Since CB-pLM can scale to a large number of parameters, we do not foresee any issues with supporting more training data. Complete annotations for all protein sequences are not required; a subset of annotated data is often sufficient to learn the desired concepts. In fact, during training, we combined two datasets, UniRef50 and Swissport; the UniRef50 dataset lacks concept annotations found in the Swissport dataset, resulting in less than 3% of the data being fully annotated. Details on how we handle missing concepts can be found in Appendix A.1. -
Q4: Is the current method supposed to scale to a large number of protein sequences?
The maximum context length is 512, similar to [1]. Note that a typical antibody is 249 amino acids. See model details in Appendix B.2. -
Q5: It is not clear how the concepts in the bottleneck layer should be defined.
Very good questions! We’ll address these in parts.- Defining concepts: The focus of our work is scientific applications where there is often ample domain expertise and prior knowledge about the underlying factors of variation. However, the exact functional relationship between such factors and the output might be unknown—hence why machine learning is being applied. One such setting is drug discovery where certain key biophysical properties are known, and have been experimentally confirmed, to affect a protein’s function. Given such knowledge, domain experts often want to assess the extent to which a generative model’s representations encode these properties. We’ll address your point about unknown concepts soon, but we contend that, in scientific applications, defining concepts amounts to encoding these factors as concepts in the model. Across various applications, we appeal to domain expertise to define concepts.

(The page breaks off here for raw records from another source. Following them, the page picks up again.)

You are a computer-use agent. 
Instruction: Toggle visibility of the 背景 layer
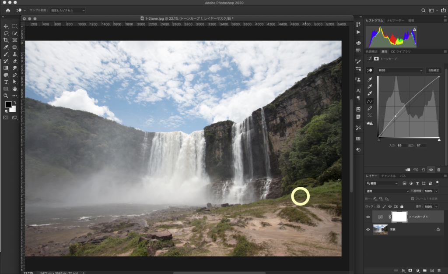tap(368, 229)
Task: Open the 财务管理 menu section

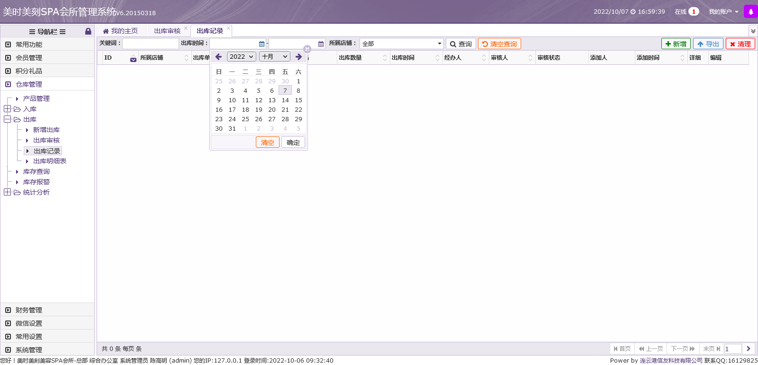Action: coord(29,310)
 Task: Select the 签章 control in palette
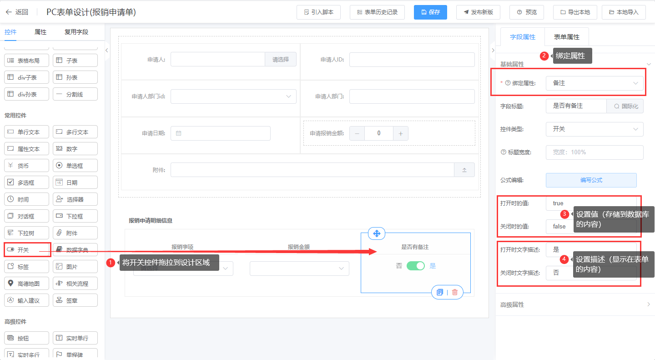75,300
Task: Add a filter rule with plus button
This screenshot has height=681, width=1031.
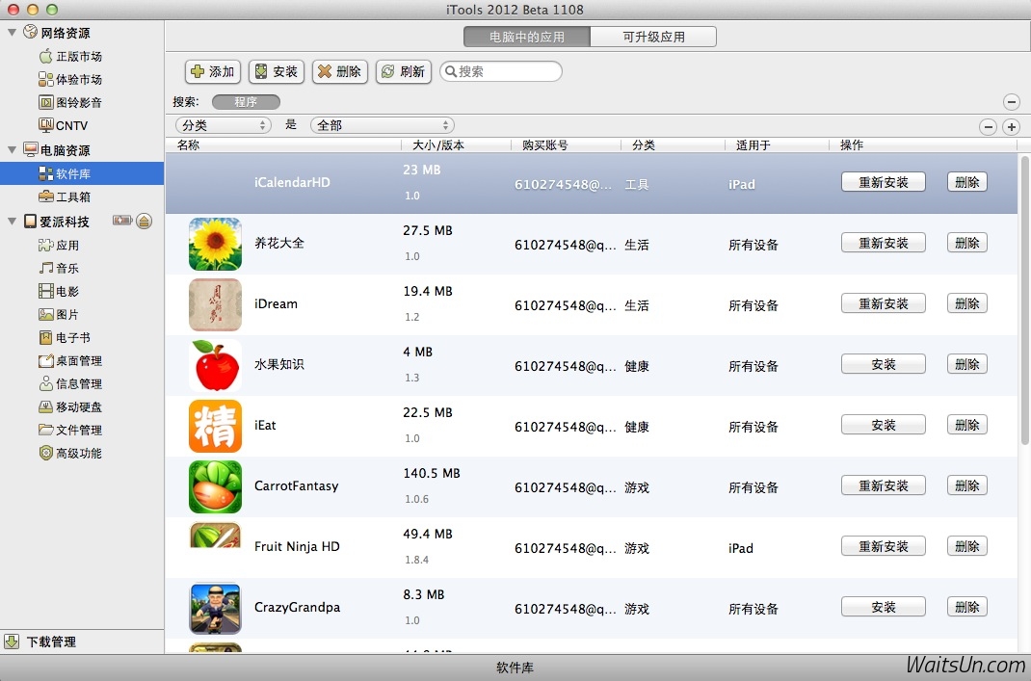Action: tap(1011, 126)
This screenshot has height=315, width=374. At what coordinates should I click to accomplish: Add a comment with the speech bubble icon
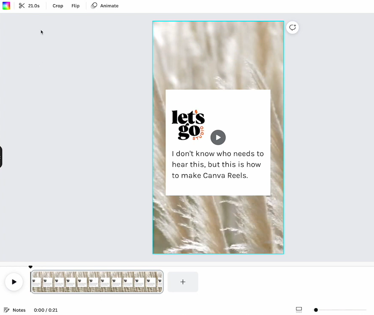pyautogui.click(x=292, y=28)
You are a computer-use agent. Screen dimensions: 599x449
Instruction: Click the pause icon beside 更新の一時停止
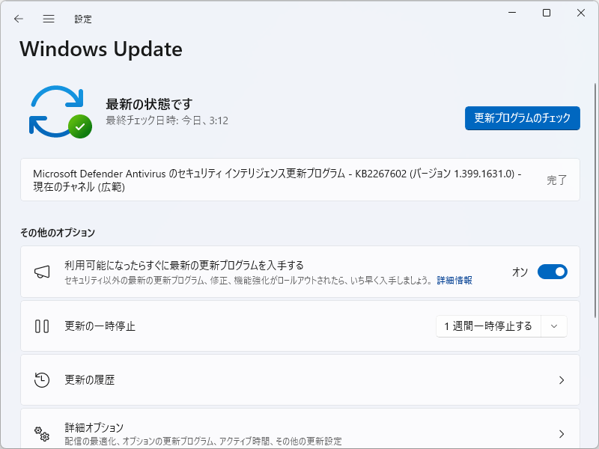pyautogui.click(x=41, y=326)
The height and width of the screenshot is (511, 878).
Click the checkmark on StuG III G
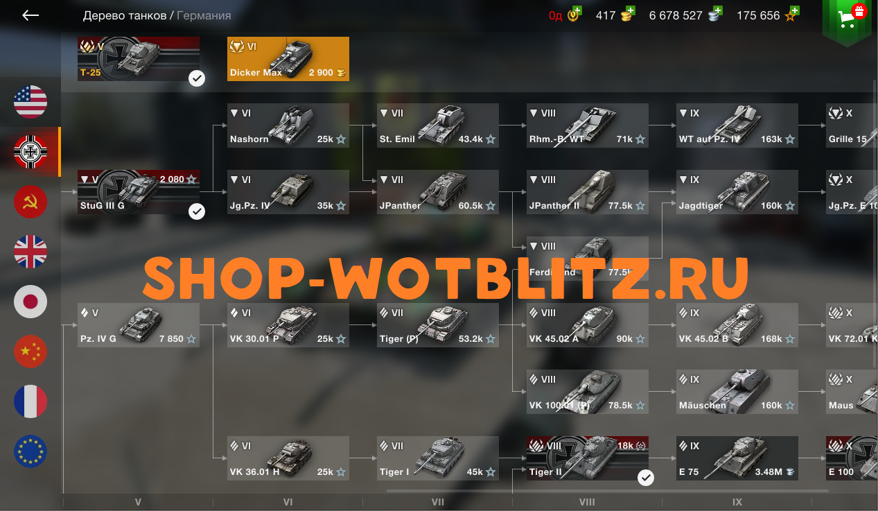click(197, 211)
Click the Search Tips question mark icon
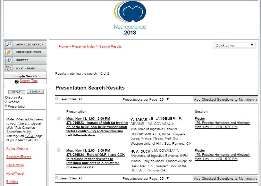261x186 pixels. coord(17,82)
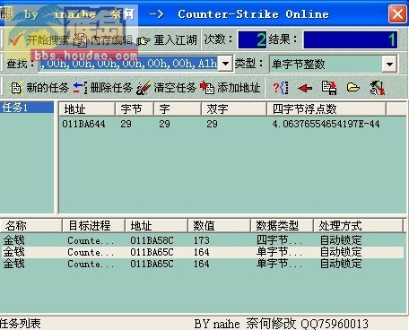Click into the 查找 search input field

(129, 64)
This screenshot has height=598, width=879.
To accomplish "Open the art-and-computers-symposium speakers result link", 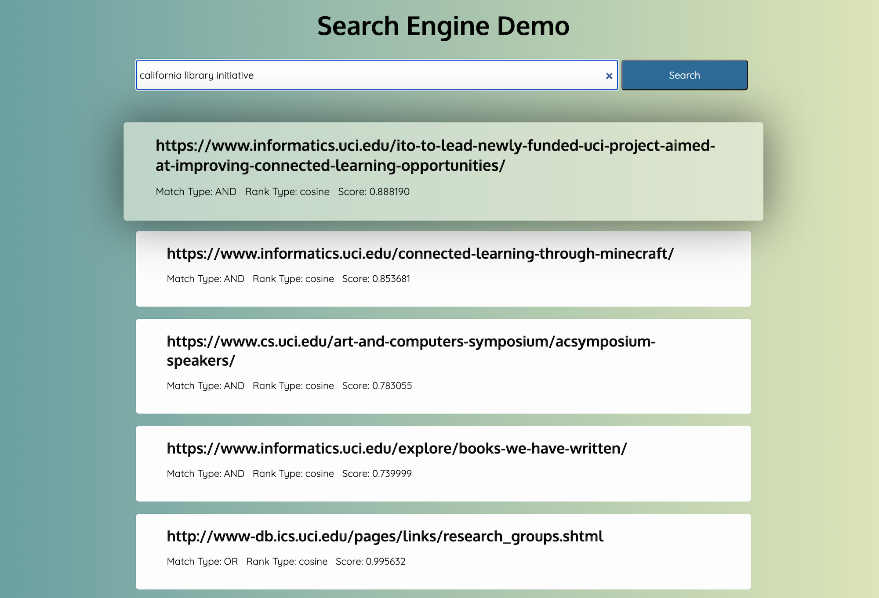I will click(410, 352).
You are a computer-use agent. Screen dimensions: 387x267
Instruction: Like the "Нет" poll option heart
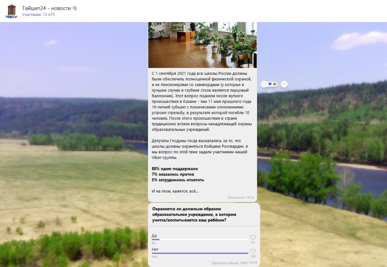(253, 251)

- Why should the model learn to associate specific concepts to “disentangled" representations: To start, one of our key constraints is: we enforce orthogonality between the known and unknown concepts, but not ‘between’/’among’ known concepts. As we previously discussed, we rely on a domain expert to specify known concepts. Consequently, we are relying on expert knowledge prior to prune the concept set to a minimally sufficient list that consists of factors that can be expected to be disentangled. Further, our proposal includes a loss function that requires the unknown concepts to be orthogonal to the unknown ones. A key point here is that if the list of known concepts is not disentangled, then we cannot expect the representations learned by the CB layer to also be disentangled. The key constraint we enforce is orthogonality between known concept and unknown concept sets. We expect future work to address limitations of our current proposal.

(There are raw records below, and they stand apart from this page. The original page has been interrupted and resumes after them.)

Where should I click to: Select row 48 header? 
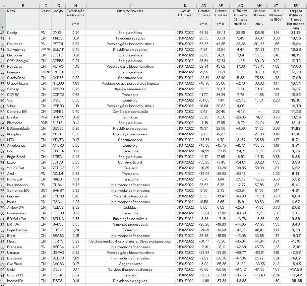3,33
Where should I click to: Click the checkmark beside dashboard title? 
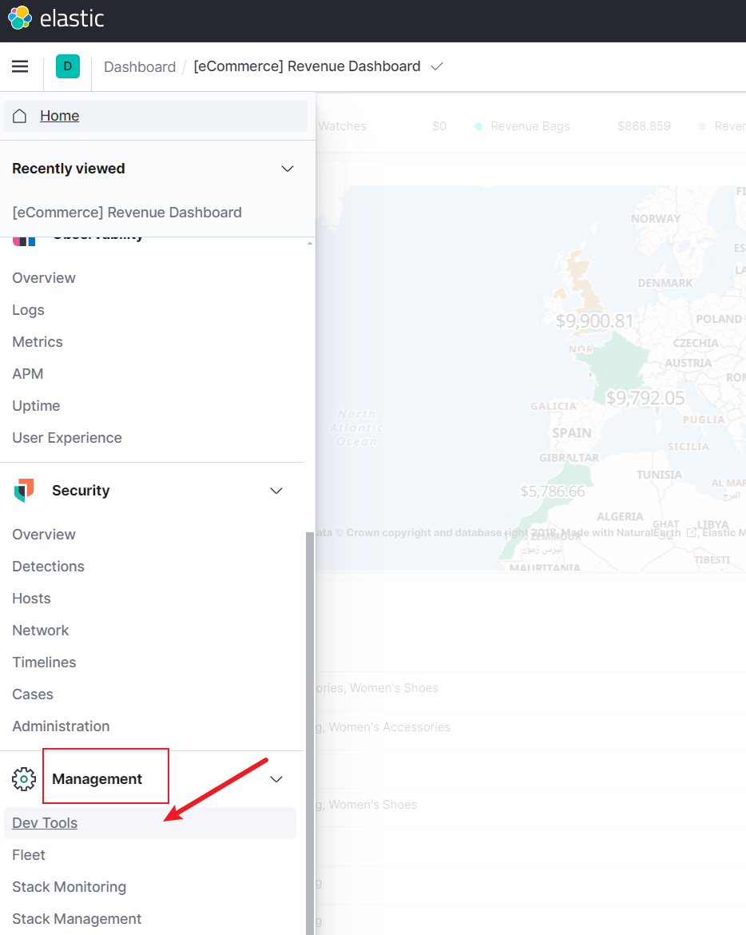[x=436, y=67]
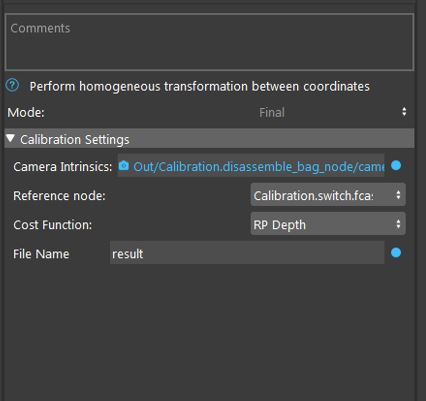Collapse the Calibration Settings triangle
426x401 pixels.
click(10, 138)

- Scaling Concept Annotation: Complete annotations for the entire dataset are not required; a subset of annotated data is often sufficient to learn the desired concepts. Details on how we handle missing concepts can be found in Appendix A.1.

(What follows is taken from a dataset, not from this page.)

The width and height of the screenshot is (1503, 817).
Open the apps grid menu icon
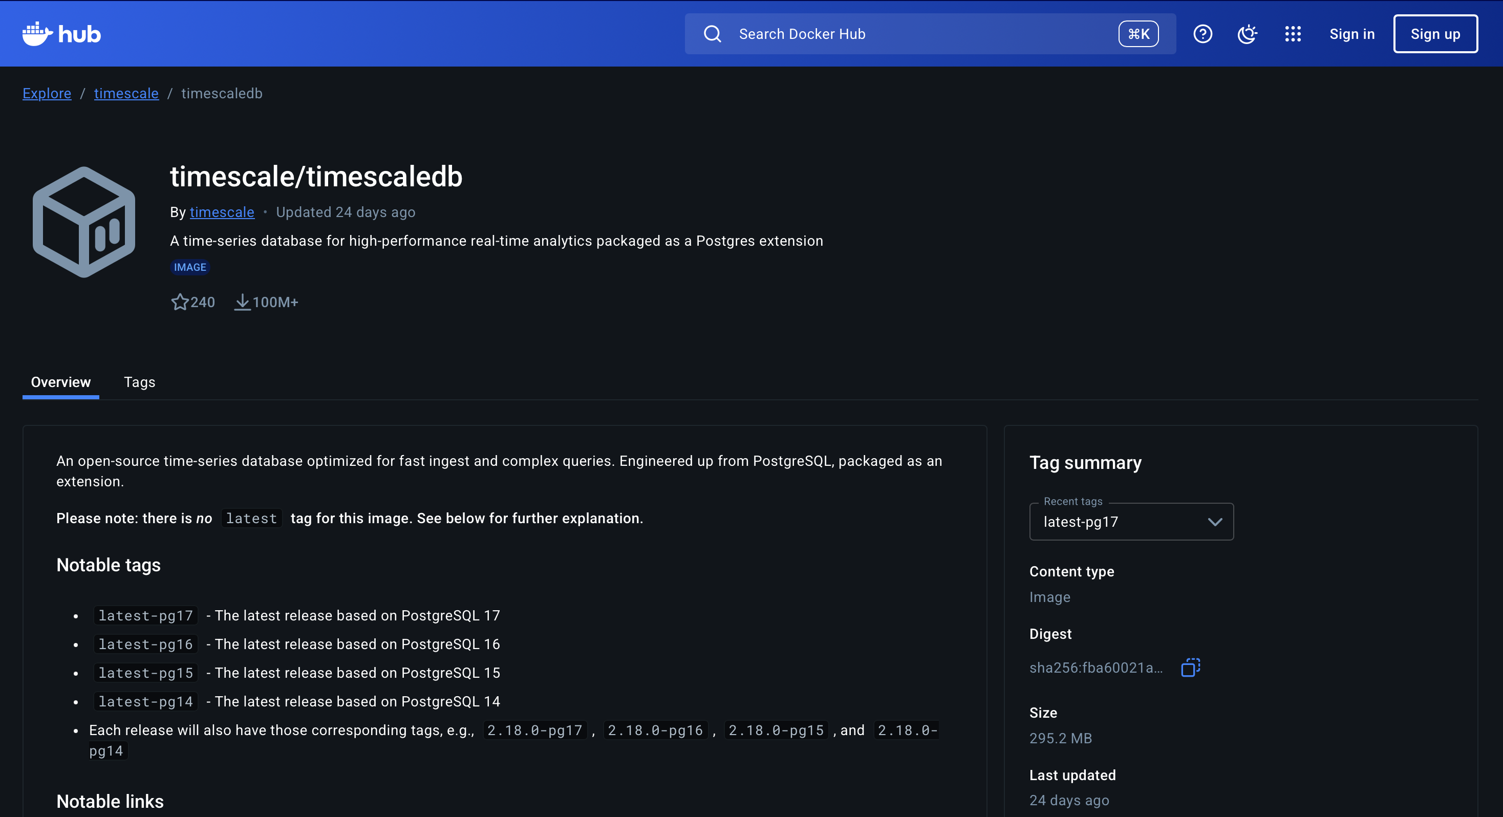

- Unsupervised Concept Discovery: Without any concept labels, domain specific assumptions, and/or constraints to the learning process, automatically learning the factors of variation—unsupervised—from data alone is not identifiable [2]. Another key challenge is that without supervision or constraints, the unsupervised concepts that a model learns might be difficult to interpret for humans and domain experts. Despite these challenges, unsupervised concept discovery with concept bottleneck layers is feasible, and can be directly applied here as well.
- Compositionality: We do not explicitly address compositionality beyond assumptions that go into the domain expert’s concept selection process. Our proposal can be extended in straightforward ways to incorporate concept compositionality [3].
We thank the reviewer for these important questions, and hope our answers help contextualize the scope of our contributions.
-
Q6: Experiments in section 4.1.1 and 4.1.2 are not compared with other State of The Art methods of similar sizes?
CB-pLM offers novel capabilities not available in current open source pLMs, i.e., SOTA pLMs do not offer control over the concepts we are testing. Please let us know if you have any particular models in mind.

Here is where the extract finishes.